### Problem to solve
Go through the data line by line from the top, retyping each exactly, and end with the line that contains "NEWS (746, 1020)".

### Data excerpts
Content starts
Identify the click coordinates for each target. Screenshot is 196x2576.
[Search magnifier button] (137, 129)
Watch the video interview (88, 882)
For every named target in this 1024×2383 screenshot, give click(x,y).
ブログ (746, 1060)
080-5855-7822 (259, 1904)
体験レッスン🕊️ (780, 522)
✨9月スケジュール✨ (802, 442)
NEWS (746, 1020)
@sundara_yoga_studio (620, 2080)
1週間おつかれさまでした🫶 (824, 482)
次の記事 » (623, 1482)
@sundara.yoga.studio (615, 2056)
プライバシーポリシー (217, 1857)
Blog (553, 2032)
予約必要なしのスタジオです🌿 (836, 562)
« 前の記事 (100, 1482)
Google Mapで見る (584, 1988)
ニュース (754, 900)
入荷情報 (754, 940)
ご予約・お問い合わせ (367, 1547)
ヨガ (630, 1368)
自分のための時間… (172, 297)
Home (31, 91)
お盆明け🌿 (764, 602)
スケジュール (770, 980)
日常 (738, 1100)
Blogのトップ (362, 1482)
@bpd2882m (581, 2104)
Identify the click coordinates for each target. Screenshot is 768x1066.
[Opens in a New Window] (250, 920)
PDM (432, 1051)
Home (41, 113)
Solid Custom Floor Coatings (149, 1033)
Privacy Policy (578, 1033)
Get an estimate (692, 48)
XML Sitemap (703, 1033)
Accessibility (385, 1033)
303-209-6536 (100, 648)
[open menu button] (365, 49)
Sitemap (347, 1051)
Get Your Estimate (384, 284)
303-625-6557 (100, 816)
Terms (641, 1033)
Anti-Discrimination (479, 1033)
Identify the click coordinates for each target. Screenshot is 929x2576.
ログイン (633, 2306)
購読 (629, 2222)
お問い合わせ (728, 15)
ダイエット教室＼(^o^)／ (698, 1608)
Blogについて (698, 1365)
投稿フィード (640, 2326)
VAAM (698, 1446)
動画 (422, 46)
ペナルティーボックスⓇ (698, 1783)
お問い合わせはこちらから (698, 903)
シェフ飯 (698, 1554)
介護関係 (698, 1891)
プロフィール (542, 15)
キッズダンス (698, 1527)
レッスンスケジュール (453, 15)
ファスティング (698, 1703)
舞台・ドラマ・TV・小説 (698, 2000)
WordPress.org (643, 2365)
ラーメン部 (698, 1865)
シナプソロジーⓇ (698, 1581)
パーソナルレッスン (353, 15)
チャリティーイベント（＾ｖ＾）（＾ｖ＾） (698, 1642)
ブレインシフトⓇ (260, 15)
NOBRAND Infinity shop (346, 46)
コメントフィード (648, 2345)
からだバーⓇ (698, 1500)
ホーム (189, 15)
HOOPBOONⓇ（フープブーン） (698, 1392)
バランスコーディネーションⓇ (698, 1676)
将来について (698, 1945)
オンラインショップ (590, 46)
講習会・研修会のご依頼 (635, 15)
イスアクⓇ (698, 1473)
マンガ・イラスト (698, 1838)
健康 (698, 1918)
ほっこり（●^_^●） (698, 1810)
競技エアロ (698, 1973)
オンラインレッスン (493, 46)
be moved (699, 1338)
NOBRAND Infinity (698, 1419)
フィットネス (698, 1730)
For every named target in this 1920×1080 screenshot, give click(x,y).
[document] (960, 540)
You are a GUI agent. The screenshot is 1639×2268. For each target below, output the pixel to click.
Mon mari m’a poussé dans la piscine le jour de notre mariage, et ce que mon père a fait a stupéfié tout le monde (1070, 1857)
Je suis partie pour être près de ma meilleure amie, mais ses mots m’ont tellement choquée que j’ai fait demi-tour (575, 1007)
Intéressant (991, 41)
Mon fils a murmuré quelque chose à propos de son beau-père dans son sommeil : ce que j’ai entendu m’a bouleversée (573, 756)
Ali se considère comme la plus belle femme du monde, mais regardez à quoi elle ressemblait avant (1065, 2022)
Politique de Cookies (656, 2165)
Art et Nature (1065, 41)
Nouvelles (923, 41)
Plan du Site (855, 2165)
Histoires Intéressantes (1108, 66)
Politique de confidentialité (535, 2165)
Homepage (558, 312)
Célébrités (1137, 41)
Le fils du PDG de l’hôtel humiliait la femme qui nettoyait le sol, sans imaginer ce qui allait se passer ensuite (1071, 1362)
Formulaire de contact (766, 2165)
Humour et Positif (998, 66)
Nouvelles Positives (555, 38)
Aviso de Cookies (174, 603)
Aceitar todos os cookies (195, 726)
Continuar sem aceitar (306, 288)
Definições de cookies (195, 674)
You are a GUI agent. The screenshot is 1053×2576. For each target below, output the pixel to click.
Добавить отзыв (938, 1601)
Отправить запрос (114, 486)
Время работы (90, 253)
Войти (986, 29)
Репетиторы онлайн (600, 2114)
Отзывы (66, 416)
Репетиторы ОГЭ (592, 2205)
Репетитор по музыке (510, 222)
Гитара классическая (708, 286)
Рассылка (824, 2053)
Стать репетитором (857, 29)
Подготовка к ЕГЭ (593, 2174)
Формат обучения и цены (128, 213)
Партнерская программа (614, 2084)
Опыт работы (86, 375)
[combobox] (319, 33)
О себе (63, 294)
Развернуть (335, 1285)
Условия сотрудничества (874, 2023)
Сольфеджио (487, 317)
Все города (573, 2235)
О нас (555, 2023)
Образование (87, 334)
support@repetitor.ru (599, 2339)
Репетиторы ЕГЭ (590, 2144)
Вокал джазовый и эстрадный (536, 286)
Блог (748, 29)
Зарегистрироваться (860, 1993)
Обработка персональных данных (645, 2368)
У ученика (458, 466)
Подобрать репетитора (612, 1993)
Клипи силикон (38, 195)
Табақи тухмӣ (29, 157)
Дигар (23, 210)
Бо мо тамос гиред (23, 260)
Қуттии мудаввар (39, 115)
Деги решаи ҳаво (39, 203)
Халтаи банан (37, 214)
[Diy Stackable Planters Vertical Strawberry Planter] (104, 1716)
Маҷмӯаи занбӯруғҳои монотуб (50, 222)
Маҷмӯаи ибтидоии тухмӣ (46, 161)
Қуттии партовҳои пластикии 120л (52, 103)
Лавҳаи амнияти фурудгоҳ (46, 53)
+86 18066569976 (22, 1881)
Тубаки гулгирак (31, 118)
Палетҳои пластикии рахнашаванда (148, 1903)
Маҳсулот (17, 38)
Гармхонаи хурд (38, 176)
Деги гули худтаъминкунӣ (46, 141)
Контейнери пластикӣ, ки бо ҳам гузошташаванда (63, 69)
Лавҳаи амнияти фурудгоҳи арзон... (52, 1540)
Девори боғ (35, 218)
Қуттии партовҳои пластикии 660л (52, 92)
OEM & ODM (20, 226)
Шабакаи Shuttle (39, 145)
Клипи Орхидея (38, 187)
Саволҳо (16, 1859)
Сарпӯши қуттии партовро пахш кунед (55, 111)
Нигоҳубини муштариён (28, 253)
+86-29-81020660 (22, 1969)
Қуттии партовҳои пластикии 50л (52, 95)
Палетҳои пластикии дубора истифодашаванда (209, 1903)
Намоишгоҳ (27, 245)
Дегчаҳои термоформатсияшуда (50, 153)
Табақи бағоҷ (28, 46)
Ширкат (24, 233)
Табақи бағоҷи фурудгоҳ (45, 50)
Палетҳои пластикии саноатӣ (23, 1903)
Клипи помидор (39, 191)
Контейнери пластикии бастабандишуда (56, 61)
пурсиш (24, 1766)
Content ends
### Output for this exercise
Identify the click coordinates for each target. Screenshot is 196x2576.
[Search magnifier button] (137, 129)
Watch the video interview (88, 882)
For every named target in this 1024×2383 screenshot, give click(x,y).
ブログ (746, 1060)
080-5855-7822 (259, 1904)
体験レッスン🕊️ (780, 522)
✨9月スケジュール✨ (802, 442)
NEWS (746, 1020)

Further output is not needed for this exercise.